The basic in-match adjustments are principally changing shooting lanes OTB and responding as needed to inside/out play. Lane adjustments can be anything from edging, to doubling lanes with delaying secondary shooters, changing the zones runners are shooting back into, etc. The reason you change shooting lanes is as a direct counter to effective laning by your opponent, to increase the effectiveness of your laning or to facilitate making your primaries. Knowing when to make adjustments depends on recognizing your opponent's tactics and communicating with your players. Inside/out play refers to the tactical option of either aggressively getting wide and on the wire OTB or keeping extra shooters inside to add lanes OTB and take primaries on the delay or else play short primaries looking to make limited, progressive bumps to the wire(s). The issue is effectiveness. For example, if your opponent is playing inside OTB and consistently eliminating one or more of your players an immediate adjustment may be required. Conversely if you're playing short and your opponent is getting wide and taking the play away from you, again an inside/out adjustment may be necessary. The standard inside/out adjustment is to match your opponent. Alternatively simple lane changes may suffice. Knowing your team and experience will tell you what you need to know. Expect a learning curve and incorporate adjustments into your practice.


nickgibson said...

I have a question what are you trying accomplish in your first point are you going to come out trying to establish dominance or will you run more lane otb?

Anonymous said...

you should write a book about all of this

Baca Loco said...

Ideally you always want to compel the other guy to play your game and play to your strengths. However in the Race 2 format over the course of an event you run the risk of becoming predictable.
More important than the first point plan is getting the players on the same page and in the right frame of mind.

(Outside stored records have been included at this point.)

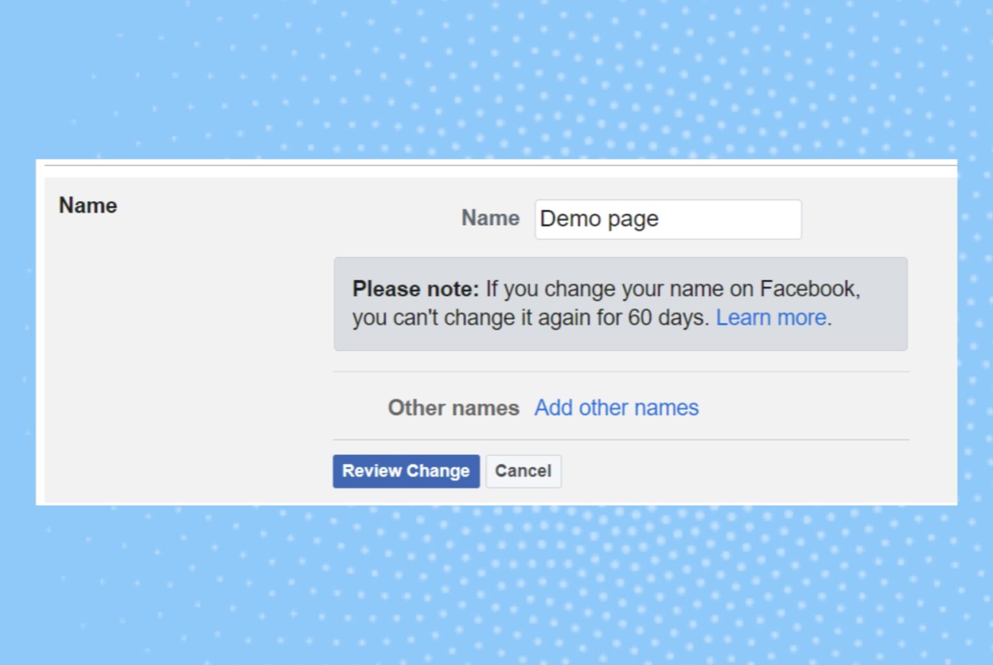The height and width of the screenshot is (665, 993).
Task: Cancel the name edit
Action: click(523, 471)
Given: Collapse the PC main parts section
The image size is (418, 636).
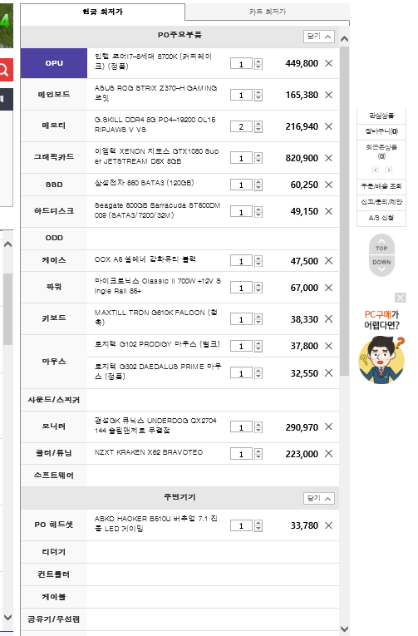Looking at the screenshot, I should 319,36.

That said here's my routine: Given my familiarity with the teams and players we compete against I chart 8 to 10 breakouts in advance of each match. The intent is to take control and not relinquish it and the sequence is aimed at keeping the opponent off balance and showing anyone scouting what I want them to see. Under the best of circumstances it works as intended about half the time. Other times there are penalties in play, we lose a point, momemtum shifts--and the game has to be called on the fly given what's happened and happening. Even then the preparation isn't a waste because it's forced me to think long and hard about how we want to play a particular team and where I think we can take advantage so even if my play sequence goes out the window I'm still more fully prepared.